To finance her ambition, Ms Zemek has sold some shares in her second favourite investment, M&G itself. She first bought into the company when she joined it seven years ago after a colleague persuaded her that it was a good long-term investment.

She started buying the shares when they were 540p each. Last year was the first time that she sold any, and by then they had risen to pounds 17.50p.

"So I swapped some to buy my bit of clay: the asset that I'm truly in love with," she says.

Ms Zemek had investments before joining M&G but these were short-term holdings.

Her first was an inheritance of $200 (pounds 125) worth of shares in a company called the Midland Ontario Grain Elevator, a mid-Western American agricultural company. She sold these soon after she started university. Otherwise, her other investments have been in the rash of privatisations over the past decade.

"I viewed these as a way to make quick killings, making enough of a profit to carpet my present house. It was only when I joined M&G that I found out about the value of investing for the long term," she says.

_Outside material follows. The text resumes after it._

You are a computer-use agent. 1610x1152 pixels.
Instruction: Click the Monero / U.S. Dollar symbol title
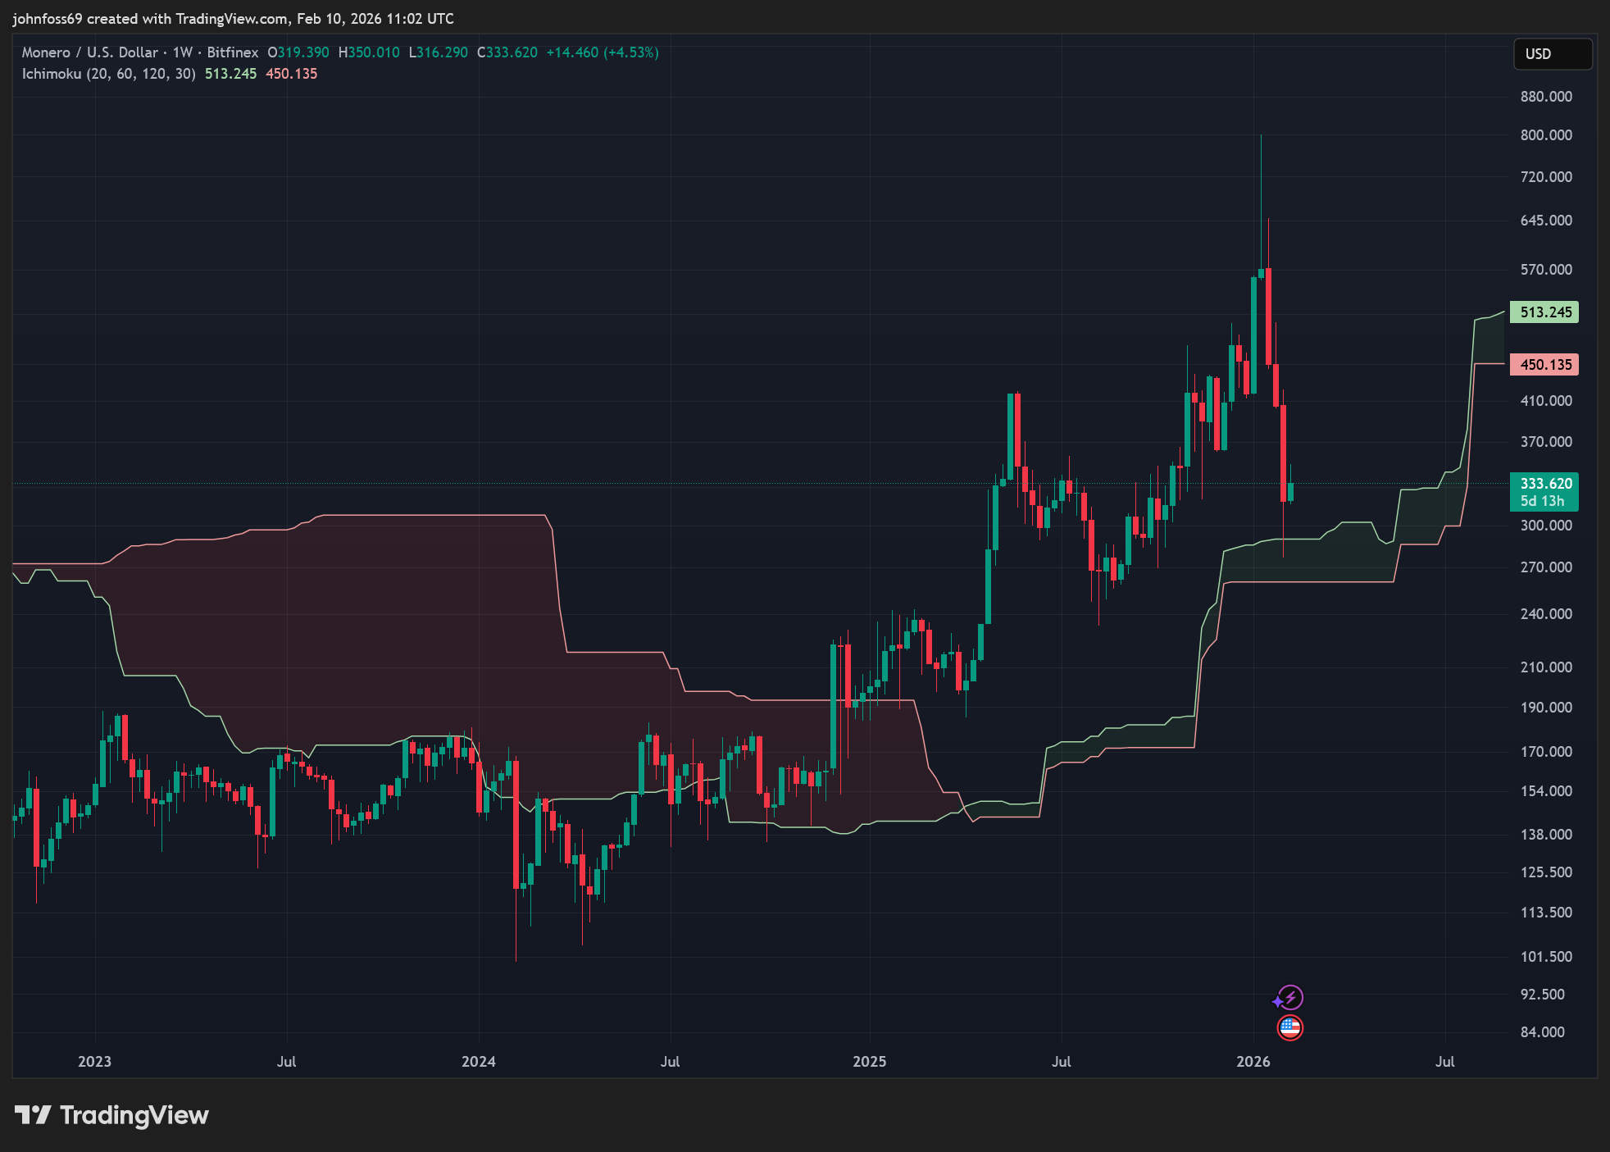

Looking to the future, and leaving aside the chateau in France, she advises an investment in her own High Yield Corporate Bond. This was launched last October just after the summer shake-out in the stock and gilt markets.

"These bonds tend to outperform when the companies are doing well and interest rates have steadied or continue to fall," she says.

"We have a strong investment philosophy and sense of values, so we are not after just the highest yields. Call them sub-investment grade, junk bonds or whatever, but we believe many of these high-yielding bonds are trading at too low a price. We look at the overall picture, not just the credit risk.

"Anyway, it is very rare for one of these companies to go belly up. Those companies that have reneged on their corporate loans in recent times, such as Barings, would have been categorised as being of good investment grade at the time.

"Now our fund is top of the league tables, having given a total return of some 13 per cent since we floated it. The fund has grown very quickly - it's now worth more than pounds 170m. You could say I'm very chuffed, especially as many in the industry said it couldn't be done."

WHO'S WHO: THEODORA ZEMEK

n Aged 43.

n Brought up in Chicago. Studied philosophy and French history at Yale, then moved to Cambridge to do a BA and PhD in history.

n While working on her thesis, she supported herself by being a barmaid and usherette in a theatre - "the most management experience I ever had", she says.

n When she realised she did not want to be an academic, she joined what was then called Lehman Bros in London in 1982 as a bond saleswoman, before moving into fund management with James Capel. After she was made redundant, when the latter was restructured by HSBC, its parent company, she joined M&G in 1992.

n Hired to look after M&G's fixed-interest and gilts portfolio then valued at pounds 500m, she now has a team of five people who are responsible for investments worth pounds 3.5bn.